Tuesday, November 13, 2007

Cindy Sherman + Tori Amos


I already knew a little of the peculiar work of Cindy Sherman. But when I visited the exhibition "Passage du Temps" of the Pinault Collection at the Tri Postal in Lille, I was all the more suprised by the photographs of this unique artist.


Born in New Jersey in 1954, Cindy Sherman first studied painting before shifting progressively to photography. Her work features whole series of self-portraits. She's one of the few successfully influential women photographers of her time.


I particulartly enjoy the "Bus Rider Series" (1976/2005)...


... as well as "Murder Mystery Series" (1976/2005). More recently, the "Clowns Series" (2004/2005) embodied perfectly this mixed feeling of humor and controversy that is constant in Sherman's work.

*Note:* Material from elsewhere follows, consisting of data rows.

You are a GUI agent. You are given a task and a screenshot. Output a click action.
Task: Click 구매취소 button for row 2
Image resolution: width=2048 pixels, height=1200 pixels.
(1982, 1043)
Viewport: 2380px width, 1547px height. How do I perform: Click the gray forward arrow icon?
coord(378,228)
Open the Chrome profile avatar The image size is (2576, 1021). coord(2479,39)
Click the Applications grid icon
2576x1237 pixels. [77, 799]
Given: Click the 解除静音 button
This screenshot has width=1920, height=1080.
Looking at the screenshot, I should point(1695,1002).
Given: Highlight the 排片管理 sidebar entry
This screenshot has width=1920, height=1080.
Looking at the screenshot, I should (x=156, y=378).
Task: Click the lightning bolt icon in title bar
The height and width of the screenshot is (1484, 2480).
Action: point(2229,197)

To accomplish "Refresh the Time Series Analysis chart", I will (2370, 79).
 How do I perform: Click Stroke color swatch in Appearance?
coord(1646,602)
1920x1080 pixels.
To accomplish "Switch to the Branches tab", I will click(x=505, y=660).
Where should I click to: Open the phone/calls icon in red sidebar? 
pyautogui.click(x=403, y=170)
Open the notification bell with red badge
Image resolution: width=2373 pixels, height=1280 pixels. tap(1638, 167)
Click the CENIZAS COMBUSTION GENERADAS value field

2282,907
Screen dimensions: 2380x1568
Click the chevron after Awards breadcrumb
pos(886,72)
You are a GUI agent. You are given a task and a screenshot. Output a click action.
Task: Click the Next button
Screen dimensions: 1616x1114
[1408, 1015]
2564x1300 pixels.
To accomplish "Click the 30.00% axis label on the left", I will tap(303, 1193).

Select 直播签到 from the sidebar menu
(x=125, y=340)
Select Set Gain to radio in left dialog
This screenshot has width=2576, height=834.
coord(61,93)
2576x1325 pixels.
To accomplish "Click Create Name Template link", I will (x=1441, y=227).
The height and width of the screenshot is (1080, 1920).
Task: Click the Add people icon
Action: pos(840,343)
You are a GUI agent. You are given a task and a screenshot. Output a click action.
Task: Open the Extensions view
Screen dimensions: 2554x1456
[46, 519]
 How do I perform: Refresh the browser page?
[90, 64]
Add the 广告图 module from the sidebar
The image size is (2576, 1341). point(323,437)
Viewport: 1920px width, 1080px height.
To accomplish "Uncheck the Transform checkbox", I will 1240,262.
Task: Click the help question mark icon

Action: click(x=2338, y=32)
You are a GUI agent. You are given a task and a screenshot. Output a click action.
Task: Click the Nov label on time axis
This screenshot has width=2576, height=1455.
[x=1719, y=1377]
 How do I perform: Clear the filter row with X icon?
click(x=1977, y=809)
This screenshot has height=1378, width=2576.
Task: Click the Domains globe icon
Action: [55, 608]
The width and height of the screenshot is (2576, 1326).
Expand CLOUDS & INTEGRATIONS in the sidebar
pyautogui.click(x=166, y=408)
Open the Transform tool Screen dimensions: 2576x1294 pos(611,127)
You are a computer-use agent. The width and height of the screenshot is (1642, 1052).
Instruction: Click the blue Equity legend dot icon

In 1989, to protest against the censorship threats that some fellow photographers had to undergo, Sherman presented the "Sex Series" with outrageous disembodied characters. Her work has often been said to be feminist. She points out major social questions - racism, relation to the body, plastic surgery) through her vision in which her body conveys a message and is not the subject in itself.


I can't help thinking of pop icon Tori Amos when I gaze into Sherman's photographies. Amos's artwork for "Strange Little Girls" in 2001 or "American Doll Posse" in 2007 showed us a series of characters embodying stereotyped women who reflect a fascinatingly complex America.